'I appreciate the honesty. Trig will have to face his own consequences. But at least someone believes he wasn't a murderer and an idiot.'
'I don't know what was really going on yet. I can't figure what it was about, why it happened, what the point was. It seemed to have no point, not then, not now, and what's happening to me would then have no point. Maybe I'm completely wrong about all this and am just off on a wild goose chase, because I'm under a lot of pressure. But tell me ..
are you aware that the last few pages in the sketchbook are missing? The American pages?'
'No. I had no idea.'
'Do you have any idea where they might be?'
'No.'
'Is it possible they're here?'
'You're free to look. But if they were here, I think I would have found them.'
'Possibly. Did he have a place, a favorite spot around here?'
'He loved to bird-watch at a spot in Harford County.
Out near Havre de Grace, overlooking the Susquehanna.
I could show you on a map. For some reason that was a spot especially alive with birds, even the occasional Baltimore oriole.'
'Could you show me on the map?'
'Yes. Do you think the pages are there?'
'I think I'd better look, that's all I know.'
Bob drove through the failing light across Baltimore County, then north up 1-95 until he passed into Harford County and turned off on a road that led him to Havre de Grace, a little town on the great river that eventually formed the Chesapeake Bay.
He didn't know what he was looking for, but there was always a chance. If Trig ripped those sketches out, he probably wanted to destroy them. But there was just a shred of the other possibility: that he learned something that scared him, that he saw something he didn't understand, that he had begun to see through Robert Fitzpatrick.
He was frightened, he didn't know what to do. He came here to paint, because of some passionate psychological, stress-induced oddness or other, he had to finish the painting of a bird. He did, then he decided to remove the late sketches and hide them. He could have hid them anywhere, sure--but his mind worked a certain way, it was organized, pure, concise, it dealt front ally with problems and came up with frontal solutions. So: hide the sketches. Hide them in a place away from the house, for surely investigators will come to the house. Hide them where I will never forget and where someone tracking me sympathetically could find them. Yes, my 'spot.' My place. Where I go to relax, to chill, to cool down, to watch the birds gliding in and out across the flat, silent water. It made a species of sense: he could have driven to this upcoming spot, wrapped the sketches in plastic or screwed them into a jar, hid them somehow, buried them, planted them under a rock, in a cave.
Trig, after all, had traveled the wilderness on his birding quests. He'd been to South America, to Africa, all across the remote parts of the United States, its deserts, its mountains. So he knew field craft, he was adroit in the out-of-doors, not some helpless idiot. His mother even said so: he was competent, he got things done, he handled them.
So what am I looking for?
A mark, a possible triangulation of marks, something.
Bob tried to think it through, and reminded himself that such a sign, if it had been cut into the bark of a tree, say, would have been distorted horizontally in twenty-odd years' growth. It would be wide, not high, as trees grow from the top.

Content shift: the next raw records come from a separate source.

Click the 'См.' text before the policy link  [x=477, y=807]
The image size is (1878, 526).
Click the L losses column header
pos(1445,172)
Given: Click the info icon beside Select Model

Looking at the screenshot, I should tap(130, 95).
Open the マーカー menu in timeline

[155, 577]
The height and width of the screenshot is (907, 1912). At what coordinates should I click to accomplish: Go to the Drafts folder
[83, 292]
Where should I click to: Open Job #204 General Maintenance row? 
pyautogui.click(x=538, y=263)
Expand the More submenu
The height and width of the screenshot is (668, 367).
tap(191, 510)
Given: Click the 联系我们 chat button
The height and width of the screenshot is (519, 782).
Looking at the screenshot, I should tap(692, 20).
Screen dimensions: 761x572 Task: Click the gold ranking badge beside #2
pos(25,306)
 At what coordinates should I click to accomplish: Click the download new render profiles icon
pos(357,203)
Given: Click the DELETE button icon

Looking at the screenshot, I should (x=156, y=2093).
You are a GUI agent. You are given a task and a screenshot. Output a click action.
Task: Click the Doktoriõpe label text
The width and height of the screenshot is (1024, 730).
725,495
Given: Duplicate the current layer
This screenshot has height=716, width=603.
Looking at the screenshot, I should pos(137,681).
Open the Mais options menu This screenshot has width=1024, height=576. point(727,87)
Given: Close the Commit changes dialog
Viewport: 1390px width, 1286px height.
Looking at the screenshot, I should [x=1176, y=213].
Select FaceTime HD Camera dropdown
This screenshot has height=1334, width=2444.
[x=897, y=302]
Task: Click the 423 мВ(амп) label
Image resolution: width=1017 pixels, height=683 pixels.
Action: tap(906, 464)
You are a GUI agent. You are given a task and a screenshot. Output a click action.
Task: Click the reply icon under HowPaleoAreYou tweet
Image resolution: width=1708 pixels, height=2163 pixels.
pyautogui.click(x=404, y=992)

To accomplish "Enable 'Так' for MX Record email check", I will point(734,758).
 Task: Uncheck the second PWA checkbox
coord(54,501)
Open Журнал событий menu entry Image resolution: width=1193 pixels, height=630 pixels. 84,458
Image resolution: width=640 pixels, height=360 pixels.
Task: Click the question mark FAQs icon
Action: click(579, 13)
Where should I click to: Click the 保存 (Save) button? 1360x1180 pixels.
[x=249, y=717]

He drove for a time along the river's edge. It was a huge flat pan of water here, though back beyond the town the land rose to form bluffs and he could see huge bridges spanning them. A train crossed one, an orange bullet headed toward New York. Beyond that was a superhighway.
At last he came to the site Trig's mother had designated on the map, and he knew immediately he would have no luck. He saw not geese and ducks but golden arches, and where a glade by the river had once been, uniquely attractive to birds the region over, now a McDonald's stood. A clown waved at him from behind the bright bands of glass that marked the restaurant. He was hungry, he parked, walked around a few minutes, and realized it was hopeless. That site was forever gone, and whatever secrets it may or may not have concealed, they had been plowed under in the process of making the world safe for beef.
He went in, had a couple of burgers and an order of fries and a Coke, then went back to his car to begin the long drive to his motel room near the airport, during which time he hoped to settle the puzzlement of his next move.
It was here that he noticed the same black Pathfinder that had preceded him up 1-95. But it peeled off, to be replaced by a Chevy Nova, teal and rusty, and then, three exits down, when it disappeared, by a FedEx truck.
He was being followed, full-press, by a damned good team.
CHAPTER thirty-nine.
Bonson financed the operation out of a black fund he and three other senior executives had access to, because he didn't want it going through regular departmental vetting procedures, not until he knew where it was leading and what it might uncover. He operated this way frequently, it was always better to begin low-profile and let the thing develop slowly, undistorted by the pressures of expectation.
He picked his team with great care too, drawing on a tempo manpower pool of extremely experienced people who were kept on retainer for just such ad hoc, high deniability missions. He ended up with three ex-FBI agents, two former state policemen, a former Baltimore policewoman and a surprisingly good surveillance expert cashiered by the Internal Revenue Service.